PROVIDED TEXT:
════

A memory system includes a host circuitry coupled to a memory circuitry, the host circuitry including a first set of memory channels comprising first memory channels and second memory channels that are interleaved with one another, and a second set of memory channels comprising third memory channels and fourth memory channels that are interleaved with one another.

Description

    TECHNICAL FIELD
  • An embodiment relates to memory systems. More particularly, an embodiment relates to an architecture for a memory system that includes interleaved memory channels.
  • BACKGROUND
  • A computing system may employ many different types of semiconductor memory devices communicating with a host through different types of buses. These memory devices may include volatile as well as non-volatile memories. In one or more examples, the memory devices may include double data rate (DDR) synchronous dynamic random access memory (SDRAM).
  • DDR SDRAM allows data to be transferred from the memory devices to the host on both the rising and falling edges of a clock signal. The memory devices are usually implemented using some type of dynamic random access memory (DRAM). Some examples of DRAM types include synchronous DRAM (SDRAM) as well as the various types of DDR SDRAM.
  • As the quantity of memory channels (i.e., DDR channels) of memory devices increases, routing traces between a host and a memory device becomes increasingly complex, resulting in long and crowded traces between the host and the memory circuitry. The long and crowded traces could lead to severe insertion loss, return loss, and cross talk, which degrade the performance of the overall device.

════

[Records in a dataset]
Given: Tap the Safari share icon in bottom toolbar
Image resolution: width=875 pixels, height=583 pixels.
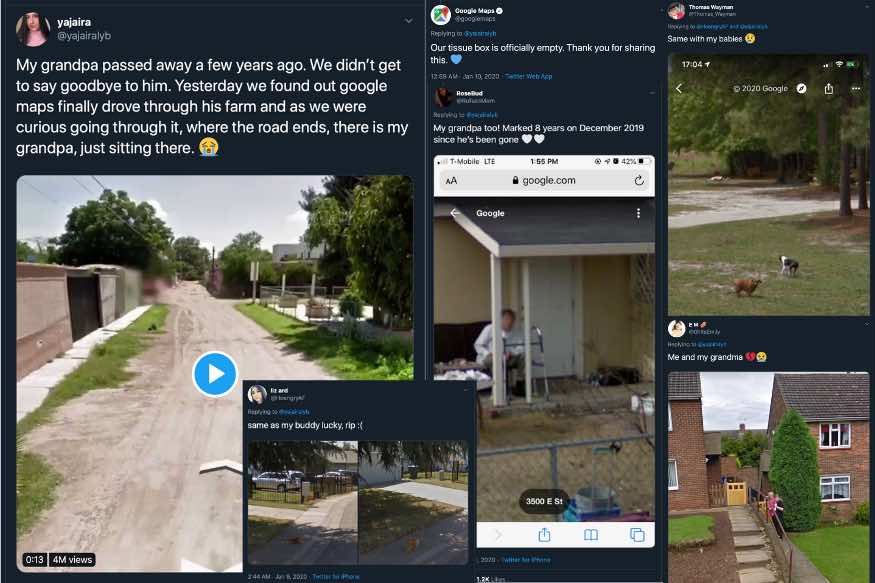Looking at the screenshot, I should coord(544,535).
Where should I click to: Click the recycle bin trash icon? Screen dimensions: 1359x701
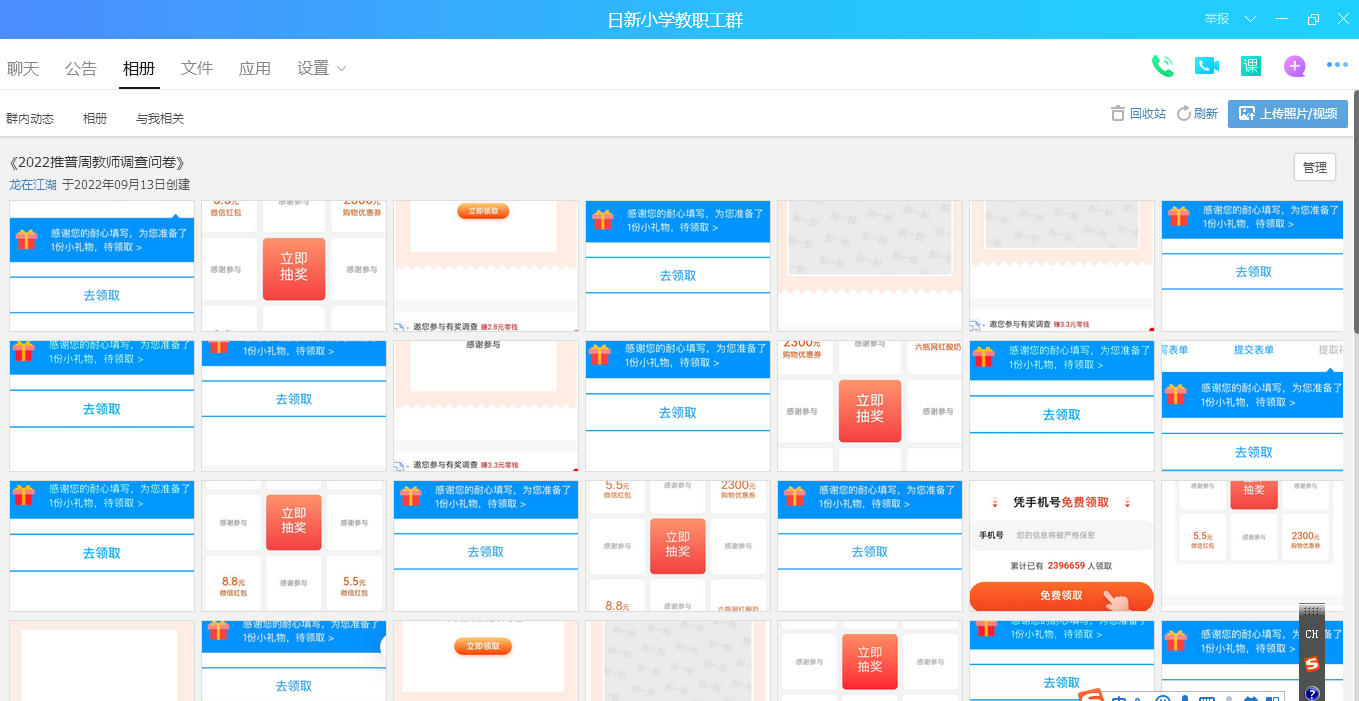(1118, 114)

════

GIVEN EXERCISE 1:
Answer these questions from the passage on memory systems:
(a) What two kinds of memory channels make up the first set of memory channels?
(b) On which edges of a clock signal does DDR SDRAM transfer data?
(c) What problems can long and crowded traces lead to?
GIVEN EXERCISE 2: Extend the passage on memory systems, starting right after its final sentence.
These entries have no connection to the passage on memory systems.

EXERCISE RESULT 1:
(a) First memory channels and second memory channels, which are interleaved with one another.
(b) Both the rising and falling edges.
(c) Severe insertion loss, return loss, and cross talk.

EXERCISE RESULT 2:
  • SUMMARY
  • According to one or more examples, a memory system includes a printed circuit board (PCB); a memory circuitry mounted to the PCB includes a first memory device comprising a first set of memory chips and a first set of memory pins including first memory pins coupled to the first set of memory chips, and a second memory device including a second set of memory chips and a second set of memory pins including second memory pins coupled to the second set of memory chips, wherein the first set of memory pins and the second set of memory pins are mounted to corresponding pins of the PCB, and a host circuitry mounted to the PCB and coupled to the memory circuitry, the host circuitry including a first set of memory channels comprising first memory channels and second memory channels that are interleaved with one another, a first set of host pins comprising first host pins that are coupled to the first memory channels and second host pins that are coupled to the second memory channels, and first memory traces formed in a first layer of a fan-out package, the first memory traces coupling the first host pins to the first memory pins and the second host pins to the second memory pins.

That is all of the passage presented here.